Output the line with "This screenshot has height=481, width=442." and every line below it until the listing ends, exactly as written and with nothing added.

---

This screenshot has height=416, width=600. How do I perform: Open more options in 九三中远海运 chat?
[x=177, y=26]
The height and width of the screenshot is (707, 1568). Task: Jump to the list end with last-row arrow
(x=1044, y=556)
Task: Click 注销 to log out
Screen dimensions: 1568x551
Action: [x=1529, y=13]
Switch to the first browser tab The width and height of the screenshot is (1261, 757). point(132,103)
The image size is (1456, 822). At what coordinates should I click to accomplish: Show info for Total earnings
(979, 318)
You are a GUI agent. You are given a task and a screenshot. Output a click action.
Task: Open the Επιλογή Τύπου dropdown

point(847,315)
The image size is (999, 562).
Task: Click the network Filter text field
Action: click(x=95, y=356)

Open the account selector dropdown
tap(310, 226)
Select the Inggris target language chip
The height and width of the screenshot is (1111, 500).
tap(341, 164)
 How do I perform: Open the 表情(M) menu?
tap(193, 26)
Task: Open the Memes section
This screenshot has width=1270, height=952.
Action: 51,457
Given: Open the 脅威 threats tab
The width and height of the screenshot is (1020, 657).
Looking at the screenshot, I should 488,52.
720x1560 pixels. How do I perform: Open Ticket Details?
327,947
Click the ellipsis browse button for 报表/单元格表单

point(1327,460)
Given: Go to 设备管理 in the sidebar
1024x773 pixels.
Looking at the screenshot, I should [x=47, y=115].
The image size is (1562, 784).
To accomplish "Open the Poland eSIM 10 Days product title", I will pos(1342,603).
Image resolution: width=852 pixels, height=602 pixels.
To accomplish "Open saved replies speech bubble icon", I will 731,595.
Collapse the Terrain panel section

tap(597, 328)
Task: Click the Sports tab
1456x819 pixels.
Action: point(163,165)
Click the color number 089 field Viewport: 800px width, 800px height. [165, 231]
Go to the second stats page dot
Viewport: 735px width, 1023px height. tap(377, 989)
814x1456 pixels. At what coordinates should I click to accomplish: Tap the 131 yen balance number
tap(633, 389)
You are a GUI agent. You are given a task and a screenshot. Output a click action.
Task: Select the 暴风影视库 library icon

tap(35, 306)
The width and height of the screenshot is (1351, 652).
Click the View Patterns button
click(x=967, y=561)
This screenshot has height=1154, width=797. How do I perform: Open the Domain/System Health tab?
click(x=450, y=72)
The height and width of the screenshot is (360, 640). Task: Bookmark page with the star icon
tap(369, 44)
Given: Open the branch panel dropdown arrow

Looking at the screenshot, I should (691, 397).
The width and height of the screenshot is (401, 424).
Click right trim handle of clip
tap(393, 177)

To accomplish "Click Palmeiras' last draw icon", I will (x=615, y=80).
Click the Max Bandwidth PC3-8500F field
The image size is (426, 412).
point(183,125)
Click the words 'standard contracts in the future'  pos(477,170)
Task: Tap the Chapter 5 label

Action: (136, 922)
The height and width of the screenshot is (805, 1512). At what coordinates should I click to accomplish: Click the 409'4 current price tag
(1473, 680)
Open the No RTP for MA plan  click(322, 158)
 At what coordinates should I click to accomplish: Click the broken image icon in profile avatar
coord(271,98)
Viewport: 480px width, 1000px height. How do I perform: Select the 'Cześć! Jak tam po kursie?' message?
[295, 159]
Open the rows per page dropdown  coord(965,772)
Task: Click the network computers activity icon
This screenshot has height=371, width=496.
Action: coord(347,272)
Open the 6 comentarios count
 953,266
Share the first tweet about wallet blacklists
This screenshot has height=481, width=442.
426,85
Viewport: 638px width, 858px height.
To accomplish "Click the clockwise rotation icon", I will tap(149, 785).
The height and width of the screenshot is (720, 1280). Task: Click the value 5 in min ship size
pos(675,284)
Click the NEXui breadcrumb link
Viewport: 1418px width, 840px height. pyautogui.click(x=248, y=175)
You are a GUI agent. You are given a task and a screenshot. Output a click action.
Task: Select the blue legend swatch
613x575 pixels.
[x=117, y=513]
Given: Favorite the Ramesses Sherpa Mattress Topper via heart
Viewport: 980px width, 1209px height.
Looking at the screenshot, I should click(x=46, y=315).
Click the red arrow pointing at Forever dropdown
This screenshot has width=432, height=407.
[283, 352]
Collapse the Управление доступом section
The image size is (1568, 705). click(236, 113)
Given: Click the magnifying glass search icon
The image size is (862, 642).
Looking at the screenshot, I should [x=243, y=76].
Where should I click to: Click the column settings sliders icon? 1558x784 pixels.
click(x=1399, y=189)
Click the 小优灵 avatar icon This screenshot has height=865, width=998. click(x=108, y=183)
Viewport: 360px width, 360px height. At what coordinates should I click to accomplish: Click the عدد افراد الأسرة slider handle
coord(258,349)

---

COMPLETED EXERCISE:
This screenshot has height=481, width=442.
426,85
Viewport: 638px width, 858px height.
To accomplish "Click the clockwise rotation icon", I will tap(149, 785).
The height and width of the screenshot is (720, 1280). Task: Click the value 5 in min ship size
pos(675,284)
Click the NEXui breadcrumb link
Viewport: 1418px width, 840px height. pyautogui.click(x=248, y=175)
You are a GUI agent. You are given a task and a screenshot. Output a click action.
Task: Select the blue legend swatch
613x575 pixels.
[x=117, y=513]
Given: Favorite the Ramesses Sherpa Mattress Topper via heart
Viewport: 980px width, 1209px height.
Looking at the screenshot, I should click(x=46, y=315).
Click the red arrow pointing at Forever dropdown
This screenshot has width=432, height=407.
[283, 352]
Collapse the Управление доступом section
The image size is (1568, 705). click(236, 113)
Given: Click the magnifying glass search icon
The image size is (862, 642).
Looking at the screenshot, I should [x=243, y=76].
Where should I click to: Click the column settings sliders icon? 1558x784 pixels.
click(x=1399, y=189)
Click the 小优灵 avatar icon This screenshot has height=865, width=998. click(x=108, y=183)
Viewport: 360px width, 360px height. At what coordinates should I click to accomplish: Click the عدد افراد الأسرة slider handle
coord(258,349)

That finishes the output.